%%
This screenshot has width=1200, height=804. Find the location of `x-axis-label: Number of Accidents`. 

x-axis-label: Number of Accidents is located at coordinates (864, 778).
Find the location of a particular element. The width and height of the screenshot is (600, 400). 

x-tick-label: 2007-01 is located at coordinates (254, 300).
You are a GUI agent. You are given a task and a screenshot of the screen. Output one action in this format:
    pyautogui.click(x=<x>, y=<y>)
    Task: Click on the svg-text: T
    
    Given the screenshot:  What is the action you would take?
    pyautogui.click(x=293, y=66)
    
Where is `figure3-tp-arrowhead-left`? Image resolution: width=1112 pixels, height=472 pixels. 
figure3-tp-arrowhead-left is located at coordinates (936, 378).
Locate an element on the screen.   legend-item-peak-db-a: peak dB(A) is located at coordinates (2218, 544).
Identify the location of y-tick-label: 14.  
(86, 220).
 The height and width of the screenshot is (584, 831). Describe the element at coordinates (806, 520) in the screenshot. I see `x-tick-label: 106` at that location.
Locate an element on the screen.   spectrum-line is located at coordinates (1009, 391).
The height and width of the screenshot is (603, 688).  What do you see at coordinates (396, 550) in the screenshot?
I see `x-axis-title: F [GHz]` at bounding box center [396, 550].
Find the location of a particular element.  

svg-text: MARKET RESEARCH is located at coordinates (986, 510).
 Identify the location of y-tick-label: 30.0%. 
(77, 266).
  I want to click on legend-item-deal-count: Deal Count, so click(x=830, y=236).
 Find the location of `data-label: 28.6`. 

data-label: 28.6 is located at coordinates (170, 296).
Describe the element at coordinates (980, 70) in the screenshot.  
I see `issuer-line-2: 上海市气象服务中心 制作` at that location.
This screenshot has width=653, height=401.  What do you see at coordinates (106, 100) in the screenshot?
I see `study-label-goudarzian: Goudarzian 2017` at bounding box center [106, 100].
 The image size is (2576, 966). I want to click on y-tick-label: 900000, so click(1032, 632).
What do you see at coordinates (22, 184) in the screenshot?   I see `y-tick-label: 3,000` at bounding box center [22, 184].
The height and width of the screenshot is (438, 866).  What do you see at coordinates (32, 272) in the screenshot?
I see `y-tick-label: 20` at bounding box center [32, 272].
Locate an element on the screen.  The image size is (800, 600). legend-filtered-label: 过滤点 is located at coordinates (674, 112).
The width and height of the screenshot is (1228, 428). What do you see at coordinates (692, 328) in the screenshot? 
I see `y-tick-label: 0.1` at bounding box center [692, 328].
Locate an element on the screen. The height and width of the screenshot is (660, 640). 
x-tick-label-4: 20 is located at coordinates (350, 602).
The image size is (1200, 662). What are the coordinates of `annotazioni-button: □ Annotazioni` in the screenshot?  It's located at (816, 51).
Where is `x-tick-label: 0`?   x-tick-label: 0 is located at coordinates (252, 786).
%%
> _YOUR GOAL_
Copy all the rows above without changing anything.

> _RESULT BELOW_
This screenshot has width=1200, height=804. Find the location of `x-axis-label: Number of Accidents`. 

x-axis-label: Number of Accidents is located at coordinates (864, 778).
Find the location of a particular element. The width and height of the screenshot is (600, 400). 

x-tick-label: 2007-01 is located at coordinates (254, 300).
You are a GUI agent. You are given a task and a screenshot of the screen. Output one action in this format:
    pyautogui.click(x=<x>, y=<y>)
    Task: Click on the svg-text: T
    
    Given the screenshot:  What is the action you would take?
    pyautogui.click(x=293, y=66)
    
Where is `figure3-tp-arrowhead-left`? Image resolution: width=1112 pixels, height=472 pixels. 
figure3-tp-arrowhead-left is located at coordinates (936, 378).
Locate an element on the screen.   legend-item-peak-db-a: peak dB(A) is located at coordinates (2218, 544).
Identify the location of y-tick-label: 14.  
(86, 220).
 The height and width of the screenshot is (584, 831). Describe the element at coordinates (806, 520) in the screenshot. I see `x-tick-label: 106` at that location.
Locate an element on the screen.   spectrum-line is located at coordinates (1009, 391).
The height and width of the screenshot is (603, 688).  What do you see at coordinates (396, 550) in the screenshot?
I see `x-axis-title: F [GHz]` at bounding box center [396, 550].
Find the location of a particular element.  

svg-text: MARKET RESEARCH is located at coordinates (986, 510).
 Identify the location of y-tick-label: 30.0%. 
(77, 266).
  I want to click on legend-item-deal-count: Deal Count, so click(x=830, y=236).
 Find the location of `data-label: 28.6`. 

data-label: 28.6 is located at coordinates (170, 296).
Describe the element at coordinates (980, 70) in the screenshot.  
I see `issuer-line-2: 上海市气象服务中心 制作` at that location.
This screenshot has width=653, height=401.  What do you see at coordinates (106, 100) in the screenshot?
I see `study-label-goudarzian: Goudarzian 2017` at bounding box center [106, 100].
 The image size is (2576, 966). I want to click on y-tick-label: 900000, so click(1032, 632).
What do you see at coordinates (22, 184) in the screenshot?   I see `y-tick-label: 3,000` at bounding box center [22, 184].
The height and width of the screenshot is (438, 866).  What do you see at coordinates (32, 272) in the screenshot?
I see `y-tick-label: 20` at bounding box center [32, 272].
Locate an element on the screen.  The image size is (800, 600). legend-filtered-label: 过滤点 is located at coordinates (674, 112).
The width and height of the screenshot is (1228, 428). What do you see at coordinates (692, 328) in the screenshot? 
I see `y-tick-label: 0.1` at bounding box center [692, 328].
Locate an element on the screen. The height and width of the screenshot is (660, 640). 
x-tick-label-4: 20 is located at coordinates (350, 602).
The image size is (1200, 662). What are the coordinates of `annotazioni-button: □ Annotazioni` in the screenshot?  It's located at (816, 51).
Where is `x-tick-label: 0`?   x-tick-label: 0 is located at coordinates (252, 786).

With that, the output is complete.